Discussion on: How would you create a translator app?

Collapse
 
dmfay profile image
Dian Fay

If I had to do this and NLP were out of the question, I'd start by tokenizing input text at the sentence and word level to get an array of arrays of words. Next task is to identify each word, which is monumentally tricky for a few reasons:

  • tenses, plurals, possessives, conjugations, and declensions all affect spelling
  • the input data isn't necessarily coming from a perfect typist
  • homographs exist

Taking as given the existence of lookup tables for all these combinations (Wiktionary is a godsend), the problem of no or multiple matches can be at least approached by introducing a confidence factor. Exact match = 100% confidence. n matches = 100/n % confidence each. No matches, and things get fun: I'd start by searching the lookup tables for similar values using the Levenshtein distance algorithm, factoring the distance and perhaps word length into match confidence.

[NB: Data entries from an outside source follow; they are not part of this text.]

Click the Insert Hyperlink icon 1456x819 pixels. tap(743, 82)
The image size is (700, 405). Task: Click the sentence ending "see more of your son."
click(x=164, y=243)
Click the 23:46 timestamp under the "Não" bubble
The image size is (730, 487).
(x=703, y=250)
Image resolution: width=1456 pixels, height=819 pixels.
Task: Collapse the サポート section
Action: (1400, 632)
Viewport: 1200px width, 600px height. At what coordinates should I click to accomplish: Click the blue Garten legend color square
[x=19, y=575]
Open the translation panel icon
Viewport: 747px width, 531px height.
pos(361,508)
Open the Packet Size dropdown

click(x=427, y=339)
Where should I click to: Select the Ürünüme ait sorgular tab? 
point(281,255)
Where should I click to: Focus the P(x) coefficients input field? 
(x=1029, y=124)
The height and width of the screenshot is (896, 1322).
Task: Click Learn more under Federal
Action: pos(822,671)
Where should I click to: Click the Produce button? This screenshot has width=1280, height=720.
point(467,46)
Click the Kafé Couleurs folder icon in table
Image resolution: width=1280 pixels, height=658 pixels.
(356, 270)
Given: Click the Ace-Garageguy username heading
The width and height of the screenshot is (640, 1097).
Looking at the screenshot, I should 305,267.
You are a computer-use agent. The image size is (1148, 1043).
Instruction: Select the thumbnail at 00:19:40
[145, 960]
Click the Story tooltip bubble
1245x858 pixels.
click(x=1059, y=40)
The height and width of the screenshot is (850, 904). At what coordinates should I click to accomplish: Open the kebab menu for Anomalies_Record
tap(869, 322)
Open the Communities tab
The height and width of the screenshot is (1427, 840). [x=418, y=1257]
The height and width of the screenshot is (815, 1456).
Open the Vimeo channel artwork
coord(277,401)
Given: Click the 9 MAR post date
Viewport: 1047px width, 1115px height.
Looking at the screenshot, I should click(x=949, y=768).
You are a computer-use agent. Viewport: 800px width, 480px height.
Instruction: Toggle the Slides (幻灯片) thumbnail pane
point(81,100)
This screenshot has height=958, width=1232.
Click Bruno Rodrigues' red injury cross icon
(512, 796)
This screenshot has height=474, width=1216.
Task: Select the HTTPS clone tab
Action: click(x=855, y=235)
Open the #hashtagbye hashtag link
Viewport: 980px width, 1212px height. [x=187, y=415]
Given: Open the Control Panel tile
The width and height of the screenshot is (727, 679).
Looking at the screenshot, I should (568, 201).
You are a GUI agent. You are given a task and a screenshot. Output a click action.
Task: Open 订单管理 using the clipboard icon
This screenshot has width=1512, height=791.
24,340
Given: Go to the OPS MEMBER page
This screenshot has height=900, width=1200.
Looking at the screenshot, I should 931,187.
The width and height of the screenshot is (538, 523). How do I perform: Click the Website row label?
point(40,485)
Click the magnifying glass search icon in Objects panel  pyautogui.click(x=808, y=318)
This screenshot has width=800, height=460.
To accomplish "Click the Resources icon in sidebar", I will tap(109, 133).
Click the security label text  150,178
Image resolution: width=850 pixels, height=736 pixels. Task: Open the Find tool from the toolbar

Result so far is an array of (arrays of (arrays of [match, confidence] tuples) word-candidates) sentences. And this is probably about where I'd give up on going it alone, because the next step is teaching a computer grammar in both the origin and target languages in order to assign each word a position and part of speech in a mappable sentence structure. That's not even an NLP question, it's a "dedicate your entire career to scratching the surface" question -- just ask Noam Chomsky!